In this article I take a deeper dive into the attributes and applications of model ensembles, and explore potential downsides to provide context for when to use them.
Ensembles Are Sophisticated
Elder Research defines ten increasingly sophisticated levels of analytics in the Ten Levels of Analytics¹. Model ensembles is Level 9, just below causal modeling, because it is a highly regarded tool for improving predictive value.
Still, don’t choose ensembles just because of their sophistication. Have them prove their worth for your modeling project. To paraphrase the star ball player in Jerry Maguire, “Show me the money!”
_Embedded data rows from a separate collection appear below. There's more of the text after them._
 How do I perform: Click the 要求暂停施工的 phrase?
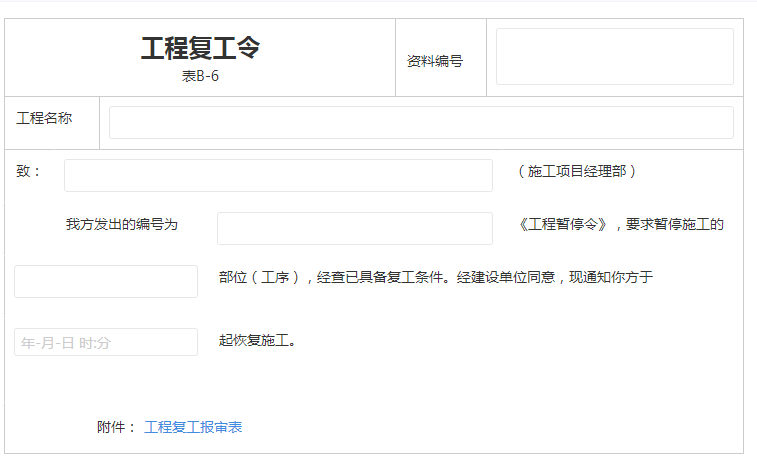click(x=674, y=224)
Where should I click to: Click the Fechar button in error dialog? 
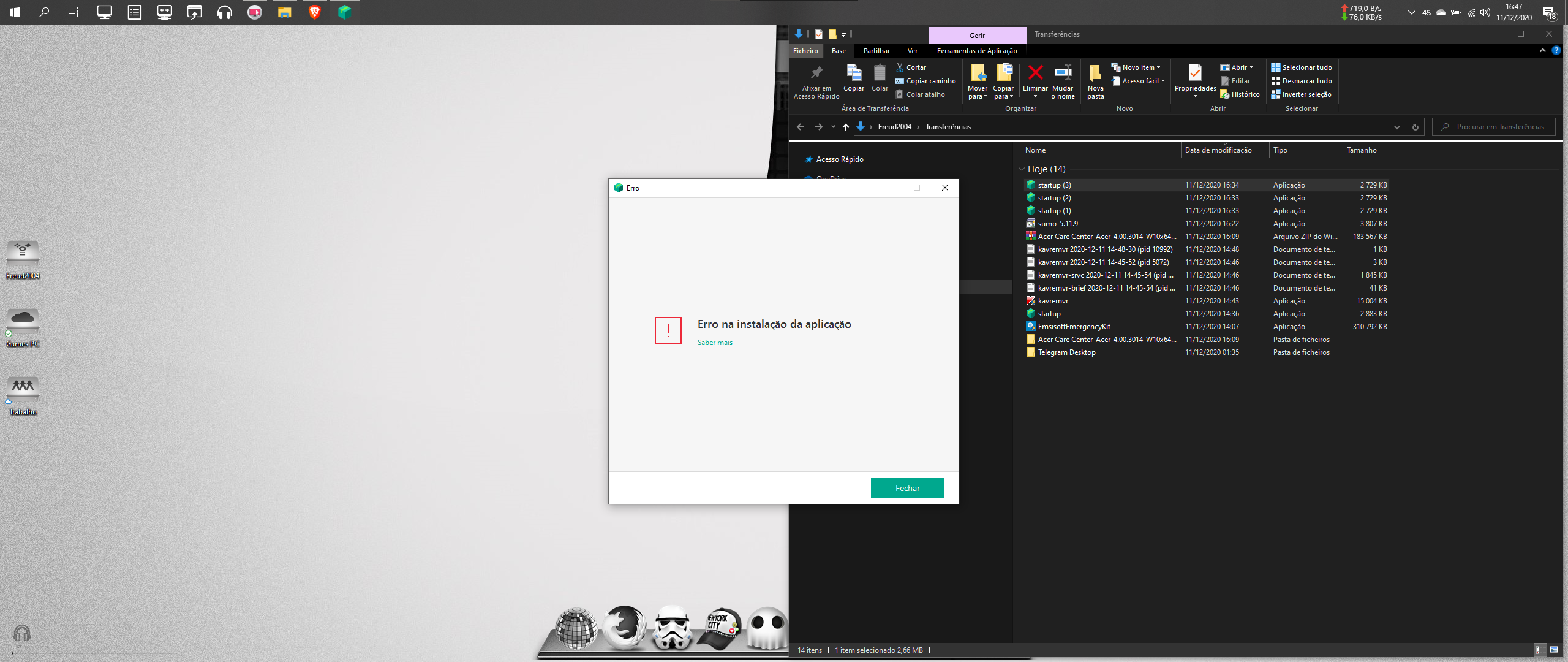[x=907, y=488]
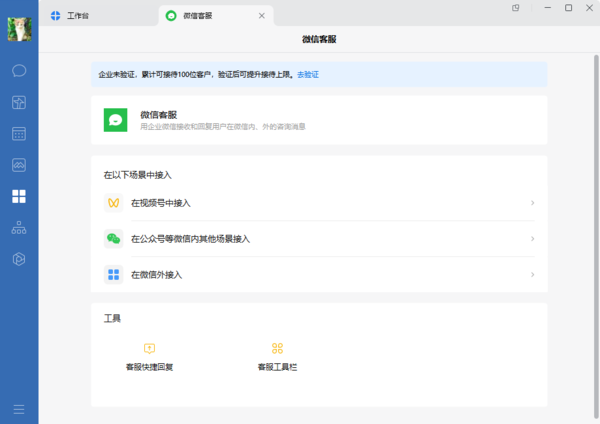600x424 pixels.
Task: Open the Calendar from the sidebar
Action: pyautogui.click(x=19, y=134)
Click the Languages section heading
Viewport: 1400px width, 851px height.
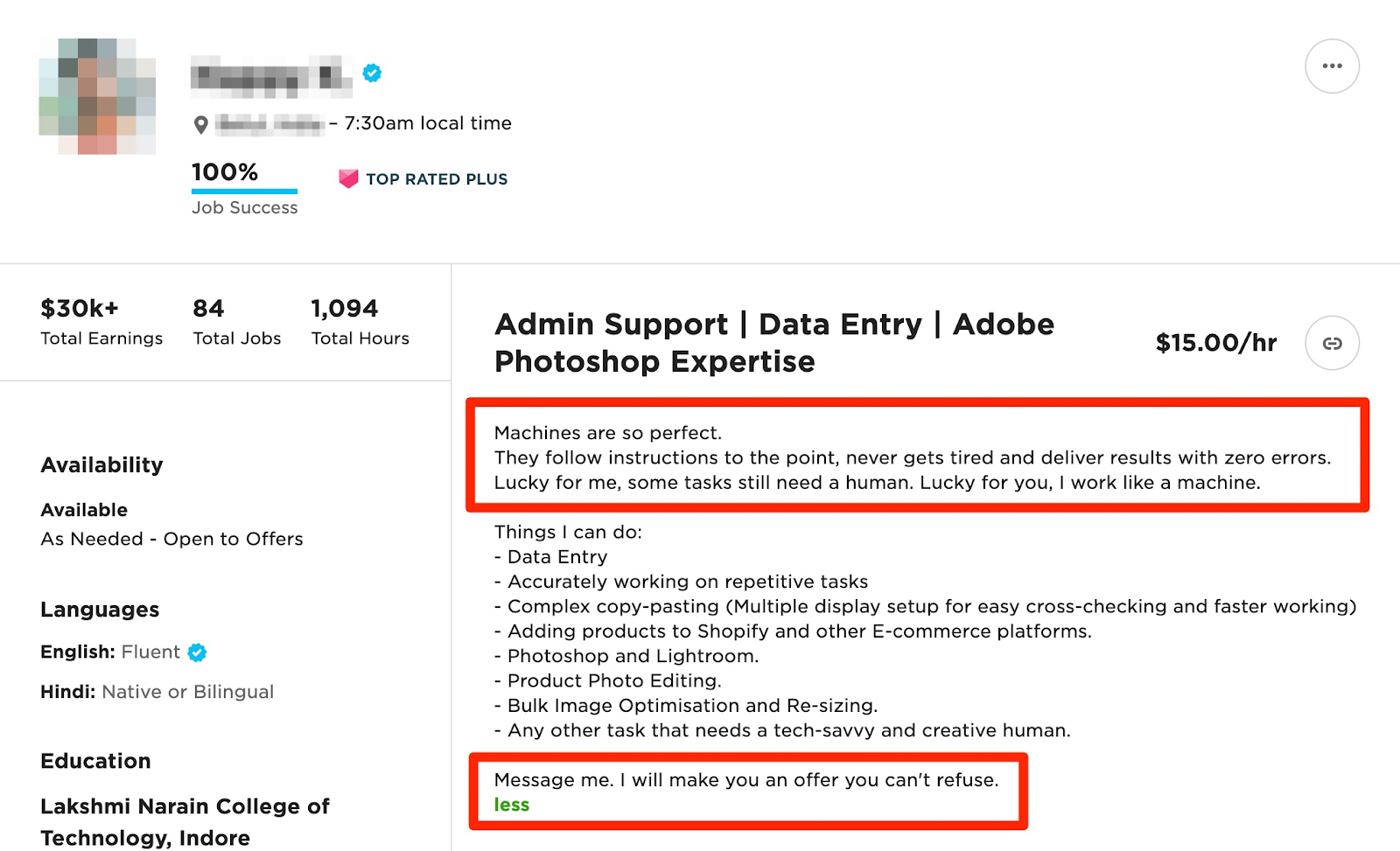pyautogui.click(x=100, y=610)
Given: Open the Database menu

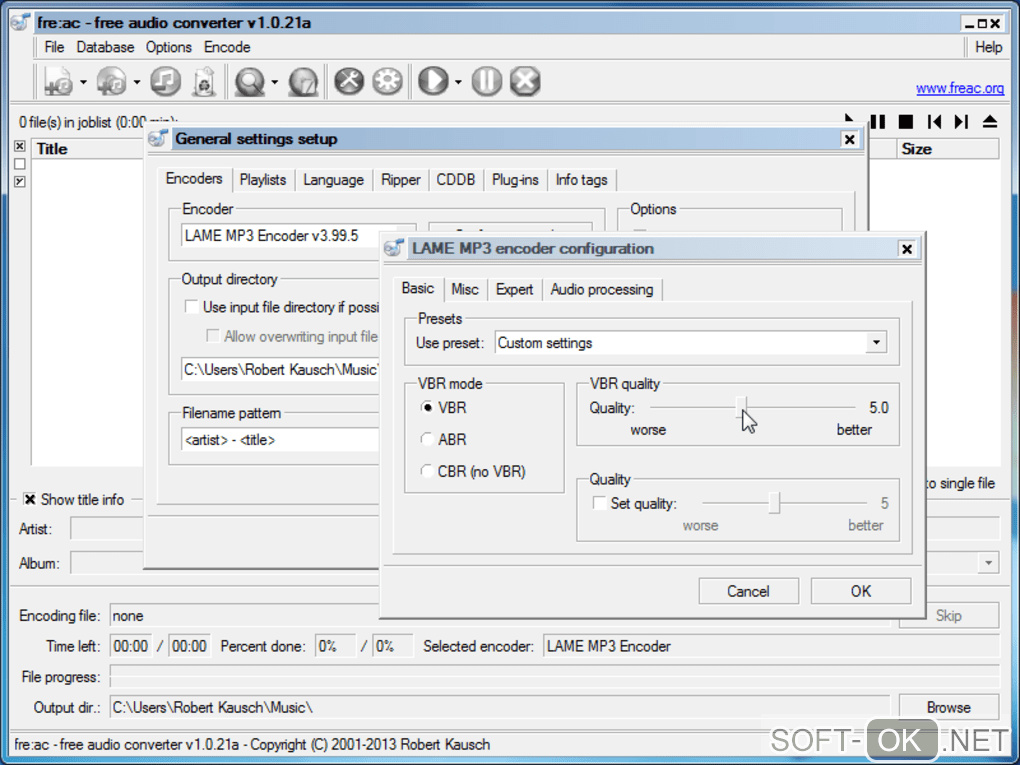Looking at the screenshot, I should click(x=105, y=47).
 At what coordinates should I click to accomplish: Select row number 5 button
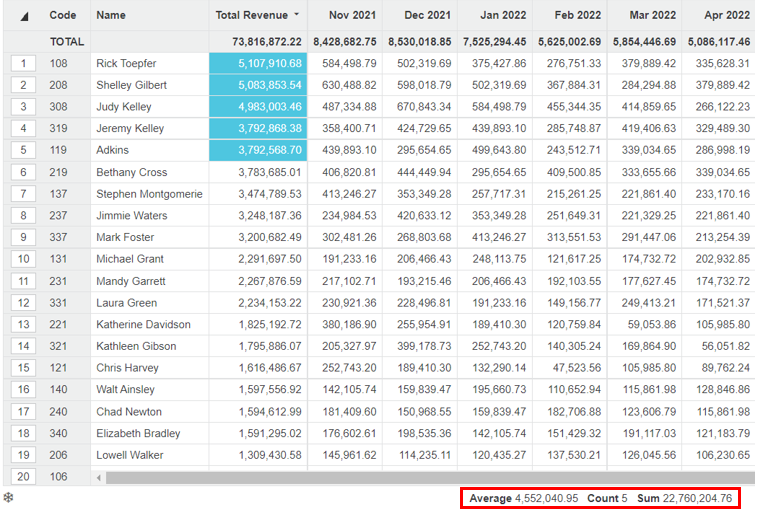[x=23, y=150]
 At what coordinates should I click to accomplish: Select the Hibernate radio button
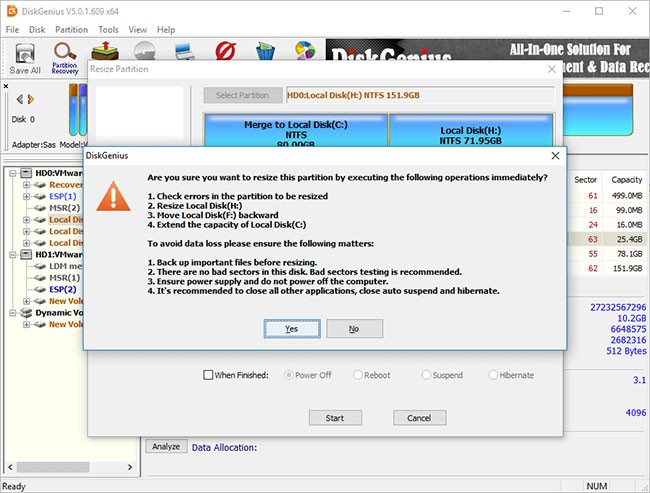(493, 375)
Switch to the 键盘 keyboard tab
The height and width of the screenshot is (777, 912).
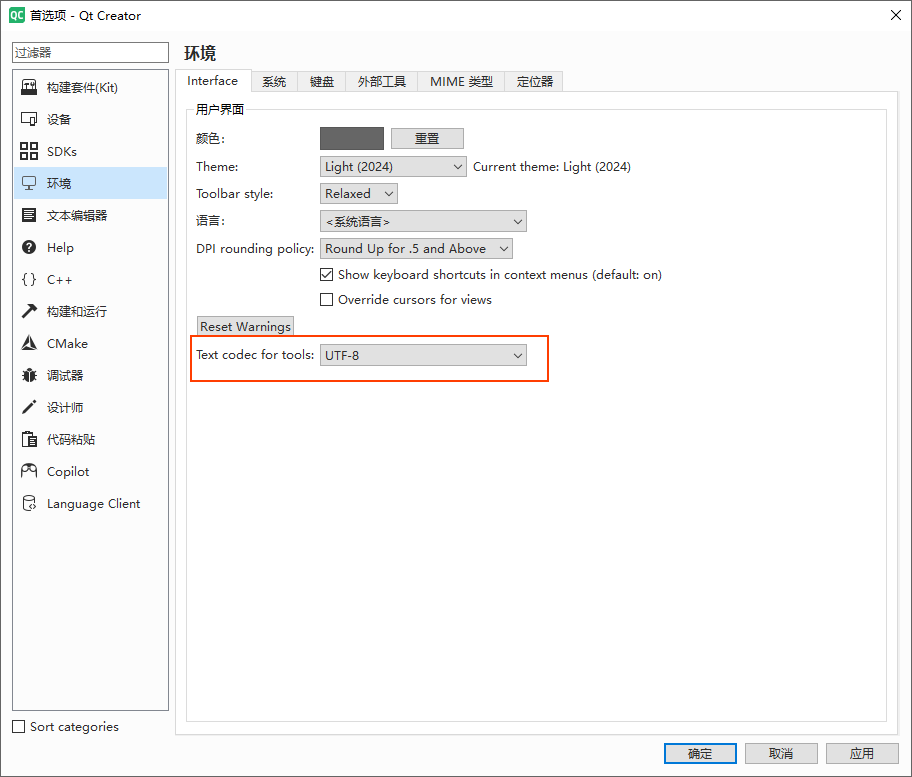(x=322, y=82)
First, define the performance metrics to use to evaluate candidate models. Standard measures such as accuracy, sensitivity, and precision may not fully address the business problem you are trying to solve. Other measures may need to be weighed to establish the winning model. These can include business and practical constraints. How will the winning model be deployed in real-world operating conditions? Will the model function at a specific workload or range of workloads where the most interesting cases are reviewed first? If so, we only care about specific points or ranges along the Receiver Operating Characteristic (ROC) curve (assuming binary classification). Metrics such as area under the curve (AUC) are meaningless in such scenarios because AUC equally weighs performance along the whole ROC curve, whereas you would only want to evaluate accuracy on the top-scoring (most interesting) cases. Another consideration is the trade-off between model performance, model interpretability, and model scoring speed. As the data grow, scoring hundreds of decision trees in a model ensemble could become too slow in situations where near real time evaluation is required.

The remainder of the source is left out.